Em 2011, o Programa Estadual de Transplantes (PET) realizou 121 doações, resultado comemorada por ser 51% superior a 2011 e 12% acima do recorde anterior de 107 doações registrado em 2004.
O bom desempenho está relacionado a uma série de medidas adotadas pelo Governo Estadual do Rio de Janeiro. Dentre elas, destacam-se o pioneiro Disque Transplante (155), que conecta doadores de órgãos e pacientes em todo o país, a remuneração extra para profissionais da área, o oferecimento de cursos de especialização e a criação de uma sede própria com helicópteros e viaturas equipadas para transportar com agilidade os órgãos disponíveis.
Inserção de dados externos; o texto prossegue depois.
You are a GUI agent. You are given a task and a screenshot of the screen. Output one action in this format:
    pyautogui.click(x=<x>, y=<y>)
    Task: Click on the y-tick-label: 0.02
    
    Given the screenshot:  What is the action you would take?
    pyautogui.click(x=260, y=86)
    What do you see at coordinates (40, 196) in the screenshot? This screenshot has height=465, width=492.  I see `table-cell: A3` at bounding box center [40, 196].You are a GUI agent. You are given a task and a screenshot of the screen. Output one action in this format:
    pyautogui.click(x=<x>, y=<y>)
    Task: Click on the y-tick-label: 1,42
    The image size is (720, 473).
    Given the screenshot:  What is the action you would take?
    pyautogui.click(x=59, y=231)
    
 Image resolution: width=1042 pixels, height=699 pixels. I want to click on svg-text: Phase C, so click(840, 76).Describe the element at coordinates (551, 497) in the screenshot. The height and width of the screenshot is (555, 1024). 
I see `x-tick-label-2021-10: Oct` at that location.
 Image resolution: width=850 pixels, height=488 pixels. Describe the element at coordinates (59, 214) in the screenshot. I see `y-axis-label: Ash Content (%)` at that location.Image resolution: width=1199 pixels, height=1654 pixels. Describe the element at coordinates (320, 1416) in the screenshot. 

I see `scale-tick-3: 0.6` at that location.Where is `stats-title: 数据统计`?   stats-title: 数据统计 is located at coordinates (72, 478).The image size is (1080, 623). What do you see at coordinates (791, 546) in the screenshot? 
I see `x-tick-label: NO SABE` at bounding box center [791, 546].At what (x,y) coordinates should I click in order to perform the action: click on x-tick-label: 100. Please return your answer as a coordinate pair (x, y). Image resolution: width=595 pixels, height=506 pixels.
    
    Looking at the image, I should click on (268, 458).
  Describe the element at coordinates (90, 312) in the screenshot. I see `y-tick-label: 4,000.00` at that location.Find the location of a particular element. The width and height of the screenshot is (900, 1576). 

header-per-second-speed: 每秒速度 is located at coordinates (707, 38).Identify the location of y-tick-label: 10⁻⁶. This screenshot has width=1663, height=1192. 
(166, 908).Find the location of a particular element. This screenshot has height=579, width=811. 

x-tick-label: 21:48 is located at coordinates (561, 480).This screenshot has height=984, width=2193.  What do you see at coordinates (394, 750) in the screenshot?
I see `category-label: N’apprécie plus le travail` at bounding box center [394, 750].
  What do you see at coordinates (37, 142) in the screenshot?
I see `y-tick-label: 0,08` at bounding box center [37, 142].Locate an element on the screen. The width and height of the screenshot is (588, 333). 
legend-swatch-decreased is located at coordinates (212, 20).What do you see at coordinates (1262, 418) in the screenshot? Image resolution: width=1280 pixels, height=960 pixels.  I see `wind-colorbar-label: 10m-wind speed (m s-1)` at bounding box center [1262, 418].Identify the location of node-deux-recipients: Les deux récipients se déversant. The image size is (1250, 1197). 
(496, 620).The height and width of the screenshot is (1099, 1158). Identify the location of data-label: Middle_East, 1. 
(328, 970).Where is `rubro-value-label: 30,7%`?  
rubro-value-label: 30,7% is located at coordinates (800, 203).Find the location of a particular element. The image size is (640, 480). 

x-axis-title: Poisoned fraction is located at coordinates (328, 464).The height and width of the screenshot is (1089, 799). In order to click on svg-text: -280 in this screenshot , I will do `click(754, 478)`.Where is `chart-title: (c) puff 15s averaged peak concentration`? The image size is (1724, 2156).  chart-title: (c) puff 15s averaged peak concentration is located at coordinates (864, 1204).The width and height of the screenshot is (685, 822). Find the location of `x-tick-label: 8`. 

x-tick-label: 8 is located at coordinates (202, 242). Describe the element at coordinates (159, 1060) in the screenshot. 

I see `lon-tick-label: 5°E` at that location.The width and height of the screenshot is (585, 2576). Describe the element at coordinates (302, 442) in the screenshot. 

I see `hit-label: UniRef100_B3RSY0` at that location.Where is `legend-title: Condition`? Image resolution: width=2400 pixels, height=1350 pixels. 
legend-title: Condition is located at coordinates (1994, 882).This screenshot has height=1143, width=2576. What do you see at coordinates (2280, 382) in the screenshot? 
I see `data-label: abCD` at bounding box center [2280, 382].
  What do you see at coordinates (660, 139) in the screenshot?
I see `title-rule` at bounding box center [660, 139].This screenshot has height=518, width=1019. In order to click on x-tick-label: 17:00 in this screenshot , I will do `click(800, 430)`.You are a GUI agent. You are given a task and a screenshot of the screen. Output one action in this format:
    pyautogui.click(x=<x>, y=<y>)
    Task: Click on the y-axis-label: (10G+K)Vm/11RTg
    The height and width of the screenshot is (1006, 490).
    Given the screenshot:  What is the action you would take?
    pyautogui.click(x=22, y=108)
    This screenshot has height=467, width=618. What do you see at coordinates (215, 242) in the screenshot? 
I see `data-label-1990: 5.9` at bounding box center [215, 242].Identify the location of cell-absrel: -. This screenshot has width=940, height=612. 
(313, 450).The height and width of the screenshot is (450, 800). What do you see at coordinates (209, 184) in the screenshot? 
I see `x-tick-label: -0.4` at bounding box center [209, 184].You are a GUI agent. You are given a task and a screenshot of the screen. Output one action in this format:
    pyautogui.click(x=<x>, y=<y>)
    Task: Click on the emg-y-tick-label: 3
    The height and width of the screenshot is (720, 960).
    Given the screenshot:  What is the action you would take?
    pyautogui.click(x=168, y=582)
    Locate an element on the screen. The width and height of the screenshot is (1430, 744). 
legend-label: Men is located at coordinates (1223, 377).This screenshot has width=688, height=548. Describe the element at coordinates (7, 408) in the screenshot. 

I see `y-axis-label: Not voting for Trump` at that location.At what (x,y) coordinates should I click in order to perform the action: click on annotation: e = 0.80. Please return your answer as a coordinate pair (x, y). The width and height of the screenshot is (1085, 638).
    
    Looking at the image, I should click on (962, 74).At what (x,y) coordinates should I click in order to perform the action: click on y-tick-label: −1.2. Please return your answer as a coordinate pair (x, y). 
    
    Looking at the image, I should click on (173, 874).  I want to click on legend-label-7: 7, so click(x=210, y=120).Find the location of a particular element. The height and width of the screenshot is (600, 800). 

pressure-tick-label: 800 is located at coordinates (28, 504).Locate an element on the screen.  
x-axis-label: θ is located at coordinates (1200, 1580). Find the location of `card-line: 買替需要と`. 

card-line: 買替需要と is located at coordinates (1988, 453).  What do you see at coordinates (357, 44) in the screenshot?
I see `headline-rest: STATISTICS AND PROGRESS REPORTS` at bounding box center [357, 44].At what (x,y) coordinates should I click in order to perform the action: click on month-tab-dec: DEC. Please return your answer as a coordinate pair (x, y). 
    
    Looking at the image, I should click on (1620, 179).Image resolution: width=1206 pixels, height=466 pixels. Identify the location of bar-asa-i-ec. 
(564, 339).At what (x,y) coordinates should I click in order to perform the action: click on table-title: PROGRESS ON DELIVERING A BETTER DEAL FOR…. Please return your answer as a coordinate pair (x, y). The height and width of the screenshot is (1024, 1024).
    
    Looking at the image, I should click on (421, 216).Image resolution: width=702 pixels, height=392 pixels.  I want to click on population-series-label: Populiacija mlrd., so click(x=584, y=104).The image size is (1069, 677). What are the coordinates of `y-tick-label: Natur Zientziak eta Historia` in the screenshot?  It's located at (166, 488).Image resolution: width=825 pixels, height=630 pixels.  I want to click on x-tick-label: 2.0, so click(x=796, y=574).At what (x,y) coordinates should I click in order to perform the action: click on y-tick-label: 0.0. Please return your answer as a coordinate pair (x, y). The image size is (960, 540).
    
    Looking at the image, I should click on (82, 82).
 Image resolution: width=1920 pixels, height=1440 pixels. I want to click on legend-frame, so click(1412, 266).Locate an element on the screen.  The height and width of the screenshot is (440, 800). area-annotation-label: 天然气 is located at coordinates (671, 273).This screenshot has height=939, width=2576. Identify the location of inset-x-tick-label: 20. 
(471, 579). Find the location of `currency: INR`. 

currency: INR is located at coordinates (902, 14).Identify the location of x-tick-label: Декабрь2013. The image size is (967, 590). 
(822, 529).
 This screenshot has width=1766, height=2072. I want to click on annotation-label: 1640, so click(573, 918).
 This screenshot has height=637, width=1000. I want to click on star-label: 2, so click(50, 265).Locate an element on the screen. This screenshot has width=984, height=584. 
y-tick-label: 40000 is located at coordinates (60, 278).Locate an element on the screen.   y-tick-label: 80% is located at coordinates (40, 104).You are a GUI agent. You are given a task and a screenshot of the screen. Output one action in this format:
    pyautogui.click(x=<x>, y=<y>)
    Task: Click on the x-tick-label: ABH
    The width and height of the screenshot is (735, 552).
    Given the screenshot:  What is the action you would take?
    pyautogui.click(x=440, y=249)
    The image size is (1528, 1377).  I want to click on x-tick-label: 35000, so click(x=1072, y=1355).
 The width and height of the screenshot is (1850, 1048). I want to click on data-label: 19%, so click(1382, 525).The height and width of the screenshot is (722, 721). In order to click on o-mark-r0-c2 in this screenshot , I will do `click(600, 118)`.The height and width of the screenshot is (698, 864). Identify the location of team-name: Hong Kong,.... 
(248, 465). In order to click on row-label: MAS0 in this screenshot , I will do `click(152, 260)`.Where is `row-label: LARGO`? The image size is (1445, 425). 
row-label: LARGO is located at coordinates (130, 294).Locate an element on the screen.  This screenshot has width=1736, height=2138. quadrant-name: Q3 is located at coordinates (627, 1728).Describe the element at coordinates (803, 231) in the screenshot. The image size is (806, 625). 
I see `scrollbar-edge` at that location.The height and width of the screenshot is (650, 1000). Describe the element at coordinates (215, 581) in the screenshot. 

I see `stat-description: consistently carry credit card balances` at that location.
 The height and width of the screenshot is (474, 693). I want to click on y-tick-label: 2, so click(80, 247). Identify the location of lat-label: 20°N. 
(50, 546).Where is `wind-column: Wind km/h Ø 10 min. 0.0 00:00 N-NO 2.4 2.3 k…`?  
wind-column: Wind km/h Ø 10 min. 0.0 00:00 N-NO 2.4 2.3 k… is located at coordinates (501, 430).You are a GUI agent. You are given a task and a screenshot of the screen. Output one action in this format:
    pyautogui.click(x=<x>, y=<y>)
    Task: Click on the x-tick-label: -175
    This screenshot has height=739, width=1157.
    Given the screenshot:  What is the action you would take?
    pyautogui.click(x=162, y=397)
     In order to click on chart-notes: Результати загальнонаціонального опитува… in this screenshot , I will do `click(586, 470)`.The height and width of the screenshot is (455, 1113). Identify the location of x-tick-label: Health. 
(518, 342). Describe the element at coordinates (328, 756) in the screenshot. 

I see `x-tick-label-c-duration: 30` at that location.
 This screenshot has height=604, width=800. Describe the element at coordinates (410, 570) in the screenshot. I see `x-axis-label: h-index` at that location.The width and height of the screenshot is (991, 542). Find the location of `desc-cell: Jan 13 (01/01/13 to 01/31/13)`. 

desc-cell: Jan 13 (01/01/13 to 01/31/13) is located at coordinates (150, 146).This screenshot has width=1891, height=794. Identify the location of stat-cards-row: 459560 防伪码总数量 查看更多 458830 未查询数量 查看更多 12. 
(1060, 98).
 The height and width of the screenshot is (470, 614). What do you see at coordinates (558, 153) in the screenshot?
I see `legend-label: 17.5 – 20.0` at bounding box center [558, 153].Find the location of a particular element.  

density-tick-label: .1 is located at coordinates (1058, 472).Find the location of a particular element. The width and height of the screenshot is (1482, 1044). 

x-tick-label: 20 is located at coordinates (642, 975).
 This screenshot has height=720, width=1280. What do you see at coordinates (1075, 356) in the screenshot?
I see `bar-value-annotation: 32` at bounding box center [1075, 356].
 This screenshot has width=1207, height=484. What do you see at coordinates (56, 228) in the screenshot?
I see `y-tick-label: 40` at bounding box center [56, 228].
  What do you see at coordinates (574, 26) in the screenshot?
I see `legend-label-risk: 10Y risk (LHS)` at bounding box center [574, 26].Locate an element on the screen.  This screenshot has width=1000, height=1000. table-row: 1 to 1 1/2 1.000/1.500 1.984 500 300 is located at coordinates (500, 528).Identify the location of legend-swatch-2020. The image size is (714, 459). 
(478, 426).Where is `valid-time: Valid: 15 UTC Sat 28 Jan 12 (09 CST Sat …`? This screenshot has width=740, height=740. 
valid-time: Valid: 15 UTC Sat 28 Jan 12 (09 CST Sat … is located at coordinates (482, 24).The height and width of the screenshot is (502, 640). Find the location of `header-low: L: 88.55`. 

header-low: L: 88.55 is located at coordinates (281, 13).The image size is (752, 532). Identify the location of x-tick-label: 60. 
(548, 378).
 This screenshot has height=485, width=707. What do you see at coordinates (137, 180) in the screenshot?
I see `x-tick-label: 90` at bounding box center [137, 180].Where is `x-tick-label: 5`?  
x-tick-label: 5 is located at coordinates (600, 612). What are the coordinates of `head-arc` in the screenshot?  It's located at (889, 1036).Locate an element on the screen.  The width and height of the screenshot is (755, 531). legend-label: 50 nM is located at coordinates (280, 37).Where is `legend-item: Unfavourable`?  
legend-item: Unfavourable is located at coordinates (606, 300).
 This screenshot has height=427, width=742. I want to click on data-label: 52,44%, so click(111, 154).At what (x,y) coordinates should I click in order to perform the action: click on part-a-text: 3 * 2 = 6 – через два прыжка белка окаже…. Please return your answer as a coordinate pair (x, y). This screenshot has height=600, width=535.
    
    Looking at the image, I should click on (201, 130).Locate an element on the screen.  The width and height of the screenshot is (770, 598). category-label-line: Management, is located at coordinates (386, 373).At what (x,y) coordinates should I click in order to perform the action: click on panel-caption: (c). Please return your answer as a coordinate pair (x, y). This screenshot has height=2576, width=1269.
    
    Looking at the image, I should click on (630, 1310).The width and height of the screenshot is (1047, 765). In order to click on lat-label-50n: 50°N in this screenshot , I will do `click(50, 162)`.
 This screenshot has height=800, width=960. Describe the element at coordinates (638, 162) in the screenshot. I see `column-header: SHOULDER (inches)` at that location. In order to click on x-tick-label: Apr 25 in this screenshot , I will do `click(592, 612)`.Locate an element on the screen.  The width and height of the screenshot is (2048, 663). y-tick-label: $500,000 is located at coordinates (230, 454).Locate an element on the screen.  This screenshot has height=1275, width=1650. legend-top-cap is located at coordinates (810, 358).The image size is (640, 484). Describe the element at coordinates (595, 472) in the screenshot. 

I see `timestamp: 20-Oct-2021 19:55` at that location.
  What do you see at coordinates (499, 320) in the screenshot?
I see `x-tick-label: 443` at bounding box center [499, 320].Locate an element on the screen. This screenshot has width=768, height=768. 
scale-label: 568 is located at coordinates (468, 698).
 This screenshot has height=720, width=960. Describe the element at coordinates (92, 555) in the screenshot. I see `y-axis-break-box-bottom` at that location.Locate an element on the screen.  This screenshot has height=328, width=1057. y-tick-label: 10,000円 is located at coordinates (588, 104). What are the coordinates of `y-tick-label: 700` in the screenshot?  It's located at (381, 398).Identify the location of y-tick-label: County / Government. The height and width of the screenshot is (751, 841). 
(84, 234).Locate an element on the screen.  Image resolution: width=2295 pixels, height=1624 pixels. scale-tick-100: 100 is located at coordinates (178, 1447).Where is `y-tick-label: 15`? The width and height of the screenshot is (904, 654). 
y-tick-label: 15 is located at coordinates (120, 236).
Hoje, 29 clínicas e hospitais conveniados à Secretaria de Estado de Saúde (SES) do Rio de Janeiro estão habilitados a realizar transplantes. Entre os órgãos mais doados estão córneas, fígado e rins, que são também os mais procurados.
Desafios para o futuro
Eduardo Rocha, coordenador do PET, afirma que ainda há muito trabalho pela frente, começando pela melhora no sistema de tecnologia e na logística das operações. “Queremos criar as Organizações de Procura de Órgãos - equipes especializadas na identificação, manutenção, captação de órgãos e tecidos para transplante e entrevista familiar.”, conta ele.
De olho na qualificação dos profissionais, a SES firmou parceria com a Universidade de Barcelona, reconhecida mundialmente por sua atuação nessa área. O curso Transplant Procurement Management (TPM), oferecido no último mês de outubro, formou 50 alunos que devem atuar como coordenadores de transplantes . Eduardo celebra a conquista: “Qualquer projeto para ter longevidade tem que passar pela educação”, pontua.
(Com informações da Secretaria de Estado de Saúde do Rio de Janeiro.)